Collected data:
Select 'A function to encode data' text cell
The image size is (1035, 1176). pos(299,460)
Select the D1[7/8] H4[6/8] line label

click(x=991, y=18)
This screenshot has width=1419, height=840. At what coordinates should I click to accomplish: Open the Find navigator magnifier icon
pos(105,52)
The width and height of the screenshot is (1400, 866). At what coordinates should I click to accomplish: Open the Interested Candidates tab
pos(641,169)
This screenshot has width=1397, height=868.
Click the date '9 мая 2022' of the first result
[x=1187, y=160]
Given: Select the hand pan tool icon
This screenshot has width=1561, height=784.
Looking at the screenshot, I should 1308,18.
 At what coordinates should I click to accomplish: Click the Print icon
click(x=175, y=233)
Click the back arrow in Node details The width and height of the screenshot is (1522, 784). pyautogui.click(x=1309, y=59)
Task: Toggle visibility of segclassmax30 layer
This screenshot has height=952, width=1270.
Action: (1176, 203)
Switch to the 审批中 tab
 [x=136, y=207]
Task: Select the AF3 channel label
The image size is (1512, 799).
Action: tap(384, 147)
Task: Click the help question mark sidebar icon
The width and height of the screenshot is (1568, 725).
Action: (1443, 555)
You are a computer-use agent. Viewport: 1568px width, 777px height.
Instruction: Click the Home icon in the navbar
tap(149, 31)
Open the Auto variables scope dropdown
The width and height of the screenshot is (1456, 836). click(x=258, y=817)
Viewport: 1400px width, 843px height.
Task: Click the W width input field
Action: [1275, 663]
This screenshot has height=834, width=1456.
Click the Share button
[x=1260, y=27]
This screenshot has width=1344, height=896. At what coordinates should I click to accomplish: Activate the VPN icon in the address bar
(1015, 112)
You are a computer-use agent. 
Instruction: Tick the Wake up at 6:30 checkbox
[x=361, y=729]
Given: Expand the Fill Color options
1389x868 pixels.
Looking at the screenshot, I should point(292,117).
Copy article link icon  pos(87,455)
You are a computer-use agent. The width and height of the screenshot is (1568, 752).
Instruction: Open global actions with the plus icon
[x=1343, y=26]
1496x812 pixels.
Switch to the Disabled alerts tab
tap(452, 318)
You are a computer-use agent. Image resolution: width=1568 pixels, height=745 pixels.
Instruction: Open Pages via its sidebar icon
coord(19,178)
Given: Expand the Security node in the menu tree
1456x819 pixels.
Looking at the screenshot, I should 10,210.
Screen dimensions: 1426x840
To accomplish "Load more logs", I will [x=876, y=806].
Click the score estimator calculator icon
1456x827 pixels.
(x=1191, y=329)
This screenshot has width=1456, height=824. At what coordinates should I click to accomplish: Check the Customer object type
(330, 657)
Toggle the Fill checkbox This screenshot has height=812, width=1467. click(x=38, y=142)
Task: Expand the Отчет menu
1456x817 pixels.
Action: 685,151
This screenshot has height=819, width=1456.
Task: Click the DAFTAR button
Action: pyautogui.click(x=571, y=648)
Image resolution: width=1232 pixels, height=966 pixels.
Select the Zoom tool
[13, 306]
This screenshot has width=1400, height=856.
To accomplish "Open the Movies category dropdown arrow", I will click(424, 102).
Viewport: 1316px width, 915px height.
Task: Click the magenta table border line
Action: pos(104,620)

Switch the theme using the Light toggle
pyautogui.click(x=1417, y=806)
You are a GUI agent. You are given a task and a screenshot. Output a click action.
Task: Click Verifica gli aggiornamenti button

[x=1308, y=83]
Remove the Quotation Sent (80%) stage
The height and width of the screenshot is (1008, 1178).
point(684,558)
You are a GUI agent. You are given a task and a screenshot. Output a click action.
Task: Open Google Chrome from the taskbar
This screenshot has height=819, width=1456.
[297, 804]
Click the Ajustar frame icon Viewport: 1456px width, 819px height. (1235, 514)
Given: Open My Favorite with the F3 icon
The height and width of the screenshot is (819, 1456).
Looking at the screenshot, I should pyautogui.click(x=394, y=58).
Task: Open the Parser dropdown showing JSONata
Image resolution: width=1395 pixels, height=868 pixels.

#### EXERCISE DESCRIPTION
Copy out the lines above exactly, beginning at the one that contains "Switch the theme using the Light toggle" and ending at the one that contains "Given: Open My Favorite with the F3 icon".

#### SOLUTION
Switch the theme using the Light toggle
pyautogui.click(x=1417, y=806)
You are a GUI agent. You are given a task and a screenshot. Output a click action.
Task: Click Verifica gli aggiornamenti button

[x=1308, y=83]
Remove the Quotation Sent (80%) stage
The height and width of the screenshot is (1008, 1178).
point(684,558)
You are a GUI agent. You are given a task and a screenshot. Output a click action.
Task: Open Google Chrome from the taskbar
This screenshot has height=819, width=1456.
[297, 804]
Click the Ajustar frame icon Viewport: 1456px width, 819px height. (1235, 514)
Given: Open My Favorite with the F3 icon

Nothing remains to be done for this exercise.